▸ Exercise requirements
Reproduce word for word everything in the meditation article below from "You read about" down to "want the benefits.".

[Begin Text block]

“I don’t feel anything.” How to get the benefits of meditation

A member of the Wisdom Heart community writes:

I’ve stopped and started meditation several times. While I’m sure I haven’t given it a fair trial, when I’ve done it I haven’t gotten anything out of it …. unlike exercising, for example. After a 25-minute jog I feel better. I don’t feel anything after a meditation session.

But I have stress and anxiety that I’d like to deal with better and meditation has great reviews when it comes to stress and anxiety. I’m willing to commit to 10 minutes/day and short deep breath breaks during the day but I can’t see going any further until I see at least a glimpse of benefit from it.

Thank you for writing.
You’d like to experience the benefits of meditation. (Me too!)
Given that we’re in the same boat, I have some good news and some bad news.

The good news is:
You can learn how to meditate
And experience the benefits.

The bad news is:
You’re never done learning how to meditate
The benefits will come – but not in the way you imagine.

The problem with the good news is that it sets you up for frustration.
You read about meditation and learn about all the amazing benefits. You listen to teachers and are inspired to practice. You want what they promise. You want the benefits.

Reading about meditation is like reading a menu.
As you read the menu, you create mental representations of the different items. You “taste” the food in your mind. When you read a description that generates a particularly tasty mental experience, you stop and say, “That sounds good. I’ll have that!”

Then the meal arrives.
No matter what you’ve imagined, the actual meal isn’t what you thought it would be. It’s not a thought; it’s what’s on your plate. The one you’re chewing on, tasting, and swallowing.

You may be disappointed or you may be ecstatic.
Either way – you’re experiencing something that is more primary than your initial ideas about the meal.
Your ideas are secondary representations of the meal. They’re not the meal; they got you to order the meal. Now you’re chewing on the real thing.

It’s the same with meditation.

[End Text block]
[Begin Data extract]

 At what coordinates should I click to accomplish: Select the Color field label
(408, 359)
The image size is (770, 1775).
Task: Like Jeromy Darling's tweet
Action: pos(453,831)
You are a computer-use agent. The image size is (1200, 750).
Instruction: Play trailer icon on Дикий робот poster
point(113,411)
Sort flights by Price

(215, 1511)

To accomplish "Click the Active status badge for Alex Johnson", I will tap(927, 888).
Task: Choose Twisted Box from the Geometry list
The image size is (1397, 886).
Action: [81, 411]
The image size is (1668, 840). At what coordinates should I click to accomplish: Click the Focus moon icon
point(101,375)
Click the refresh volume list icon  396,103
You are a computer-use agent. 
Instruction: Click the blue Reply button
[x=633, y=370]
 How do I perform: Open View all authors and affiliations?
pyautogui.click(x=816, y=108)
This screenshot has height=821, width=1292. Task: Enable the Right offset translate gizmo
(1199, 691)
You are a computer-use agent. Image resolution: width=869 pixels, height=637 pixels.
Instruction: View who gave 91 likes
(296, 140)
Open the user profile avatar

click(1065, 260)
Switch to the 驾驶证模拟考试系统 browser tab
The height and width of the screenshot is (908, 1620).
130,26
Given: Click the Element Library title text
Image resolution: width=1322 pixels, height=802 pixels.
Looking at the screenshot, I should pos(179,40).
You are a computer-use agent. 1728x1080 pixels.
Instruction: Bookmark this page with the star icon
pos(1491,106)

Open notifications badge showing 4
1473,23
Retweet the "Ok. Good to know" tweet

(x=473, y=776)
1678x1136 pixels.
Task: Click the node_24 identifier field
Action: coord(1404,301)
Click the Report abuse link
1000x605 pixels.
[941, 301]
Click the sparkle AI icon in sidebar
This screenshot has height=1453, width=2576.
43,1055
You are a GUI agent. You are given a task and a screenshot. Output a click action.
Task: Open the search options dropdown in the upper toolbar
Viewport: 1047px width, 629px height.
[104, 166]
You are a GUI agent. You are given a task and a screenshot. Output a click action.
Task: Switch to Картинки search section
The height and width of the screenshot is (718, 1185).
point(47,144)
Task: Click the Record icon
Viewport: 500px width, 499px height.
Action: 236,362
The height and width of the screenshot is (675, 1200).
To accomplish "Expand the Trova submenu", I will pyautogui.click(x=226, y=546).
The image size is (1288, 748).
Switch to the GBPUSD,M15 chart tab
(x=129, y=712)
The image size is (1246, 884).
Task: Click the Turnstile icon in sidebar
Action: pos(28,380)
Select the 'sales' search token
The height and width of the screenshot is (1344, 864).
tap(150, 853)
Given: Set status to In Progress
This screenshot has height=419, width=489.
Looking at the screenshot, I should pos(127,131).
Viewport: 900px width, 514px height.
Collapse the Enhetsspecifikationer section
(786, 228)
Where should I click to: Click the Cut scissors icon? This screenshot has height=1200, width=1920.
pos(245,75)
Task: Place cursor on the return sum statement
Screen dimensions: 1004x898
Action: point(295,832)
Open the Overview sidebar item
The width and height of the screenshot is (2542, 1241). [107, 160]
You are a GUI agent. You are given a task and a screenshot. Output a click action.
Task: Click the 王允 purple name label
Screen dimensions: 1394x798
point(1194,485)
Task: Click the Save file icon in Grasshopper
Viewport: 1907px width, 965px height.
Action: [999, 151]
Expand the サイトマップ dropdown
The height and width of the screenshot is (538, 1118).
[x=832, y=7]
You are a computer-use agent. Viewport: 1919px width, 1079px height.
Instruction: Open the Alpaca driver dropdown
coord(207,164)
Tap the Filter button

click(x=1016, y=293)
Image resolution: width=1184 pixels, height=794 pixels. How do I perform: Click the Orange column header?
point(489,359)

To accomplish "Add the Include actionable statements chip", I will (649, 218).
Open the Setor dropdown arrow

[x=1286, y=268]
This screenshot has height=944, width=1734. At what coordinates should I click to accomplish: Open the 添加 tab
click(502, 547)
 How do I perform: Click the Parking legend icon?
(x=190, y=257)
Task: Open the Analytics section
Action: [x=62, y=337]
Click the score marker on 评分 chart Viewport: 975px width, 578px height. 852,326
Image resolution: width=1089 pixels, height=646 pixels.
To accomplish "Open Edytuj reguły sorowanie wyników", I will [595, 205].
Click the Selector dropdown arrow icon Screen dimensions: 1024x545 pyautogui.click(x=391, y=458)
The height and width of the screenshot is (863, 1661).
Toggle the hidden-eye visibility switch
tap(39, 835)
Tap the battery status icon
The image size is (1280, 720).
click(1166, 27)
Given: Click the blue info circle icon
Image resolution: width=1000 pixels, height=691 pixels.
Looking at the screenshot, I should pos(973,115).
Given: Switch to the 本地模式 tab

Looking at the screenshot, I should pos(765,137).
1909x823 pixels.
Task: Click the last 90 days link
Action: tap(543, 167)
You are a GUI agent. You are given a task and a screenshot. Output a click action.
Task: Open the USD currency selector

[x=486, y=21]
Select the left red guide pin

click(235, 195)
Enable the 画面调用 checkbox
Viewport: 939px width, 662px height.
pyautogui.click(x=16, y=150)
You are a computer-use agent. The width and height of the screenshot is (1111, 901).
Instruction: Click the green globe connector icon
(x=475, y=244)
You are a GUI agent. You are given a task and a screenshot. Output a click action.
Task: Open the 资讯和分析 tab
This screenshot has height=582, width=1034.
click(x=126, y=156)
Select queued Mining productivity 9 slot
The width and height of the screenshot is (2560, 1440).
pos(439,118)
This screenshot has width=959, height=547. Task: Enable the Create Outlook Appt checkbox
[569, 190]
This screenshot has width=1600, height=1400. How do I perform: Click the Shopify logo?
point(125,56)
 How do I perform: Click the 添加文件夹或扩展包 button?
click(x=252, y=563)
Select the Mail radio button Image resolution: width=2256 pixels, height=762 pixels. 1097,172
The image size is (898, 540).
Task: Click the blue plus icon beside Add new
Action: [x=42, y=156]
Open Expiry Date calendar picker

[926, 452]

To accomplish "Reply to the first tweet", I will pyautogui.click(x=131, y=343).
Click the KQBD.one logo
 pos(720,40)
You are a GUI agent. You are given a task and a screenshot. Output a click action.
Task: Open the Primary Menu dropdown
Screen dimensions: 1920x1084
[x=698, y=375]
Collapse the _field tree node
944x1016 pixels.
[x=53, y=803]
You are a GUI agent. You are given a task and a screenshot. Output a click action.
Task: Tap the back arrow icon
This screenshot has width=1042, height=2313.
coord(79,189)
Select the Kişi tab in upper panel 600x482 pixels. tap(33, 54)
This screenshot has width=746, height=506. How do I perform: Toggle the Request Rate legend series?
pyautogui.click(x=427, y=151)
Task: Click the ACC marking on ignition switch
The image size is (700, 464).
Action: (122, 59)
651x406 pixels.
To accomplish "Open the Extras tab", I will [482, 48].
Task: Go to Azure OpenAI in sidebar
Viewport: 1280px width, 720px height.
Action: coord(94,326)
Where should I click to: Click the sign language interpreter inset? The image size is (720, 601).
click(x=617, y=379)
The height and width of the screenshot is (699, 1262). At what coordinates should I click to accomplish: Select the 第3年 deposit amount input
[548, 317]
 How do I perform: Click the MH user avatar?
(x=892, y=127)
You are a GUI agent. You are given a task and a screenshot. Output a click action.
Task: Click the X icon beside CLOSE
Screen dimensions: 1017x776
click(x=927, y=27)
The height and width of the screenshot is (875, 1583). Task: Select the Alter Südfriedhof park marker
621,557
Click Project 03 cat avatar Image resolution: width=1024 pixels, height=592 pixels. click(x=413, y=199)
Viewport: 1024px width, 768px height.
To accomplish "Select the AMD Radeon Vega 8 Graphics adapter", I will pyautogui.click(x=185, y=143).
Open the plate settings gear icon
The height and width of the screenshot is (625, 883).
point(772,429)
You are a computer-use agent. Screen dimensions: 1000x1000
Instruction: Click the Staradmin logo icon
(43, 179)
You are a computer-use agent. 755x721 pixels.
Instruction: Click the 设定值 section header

[End Data extract]

▸ Output below
You read about meditation and learn about all the amazing benefits. You listen to teachers and are inspired to practice. You want what they promise. You want the benefits.